Las fotografías forman parte del Proyecto fotográfico antirracista “Prietas 2024”. Una de las organizadoras del evento me contó:
“Prietas surgió tras un taller que organizamos para crear carteles antirracistas. Buscamos en internet imágenes de referencia de mujeres de barrio, mujeres bateyeras, pero solo encontrábamos imágenes feas que mostraban pobreza, suciedad y problemáticas estructurales. Decidimos hacer nuestras propias fotos para crear referentes más dignos. Si te fijas bien, ¿acaso la gente del batey se ve así, sucia y desarreglada?”
Así nació Prietas, un proyecto multidisciplinario que integra cinco comunidades: Los Jovillos, Los Mercedes, Mata Los Indios, Villa Jerusalén y Batey Estrella. Durante siete meses, se realizan diálogos, talleres de poesía, fotografía, estética y semiología centrados en las vivencias, formas de resistencia y existencia de estas comunidades. El resultado: una conexión poderosa con la propia identidad, la aceptación de nuestra historia ancestral afrodescendiente y el divorcio de un “sistema racista que nos pinta y nos ve como no somos”.

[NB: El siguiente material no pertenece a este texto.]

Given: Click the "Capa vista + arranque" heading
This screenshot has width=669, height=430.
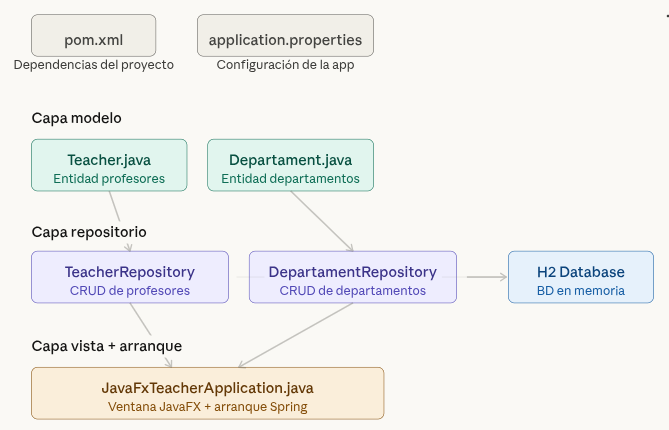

El punto de partida del proyecto este año fue el poema “Cabello de libertad” de la joven escritora bateyera Yudelka (no se ofrecen apellidos para preservar su seguridad). Yudelka ganó el primer lugar en el concurso de poesía “Soy Caribe” de Proyecto Anticanon. Algunos versos de su poema dicen:
“Lo que llevo en la cabeza es la más pura de las resistencias.” […]
“Llevo a mis ancestras valientes que en sus cabellos encrespados guardaban los secretos de las tierras de las cuales alguna vez fueron arrancadas.”
En un momento de crisis de las agrupaciones y movimientos sociales, las organizadoras quisieron rendir homenaje al movimiento Black Panther, inspirándose en su estética icónica a través del vestuario, los peinados y fotografías en blanco y negro.
Gracias al incansable trabajo de organizaciones como Mujeres Sociopolíticas Mamá Tingó y campañas como “A la escuela voy como soy”, el cabello natural, especialmente el crespo y afro 4C, es más aceptado. Sin embargo, esto ha sido posible gracias a la presión social, la concienciación y la denuncia pública constante contra la discriminación.
A pesar de los avances, la afrodominicanidad sigue estando en cuestión. El Ministerio de Educación aún no establece una política pública clara al respecto, en muchas escuelas y liceos públicos, no se permite que los varones lleven su cabello afro largo o que las chicas usen trenzas o peinados protectores del cabello afro.
Pese a todo, me siento feliz y esperanzada con el poder prieto que se está desplegando, paso a paso.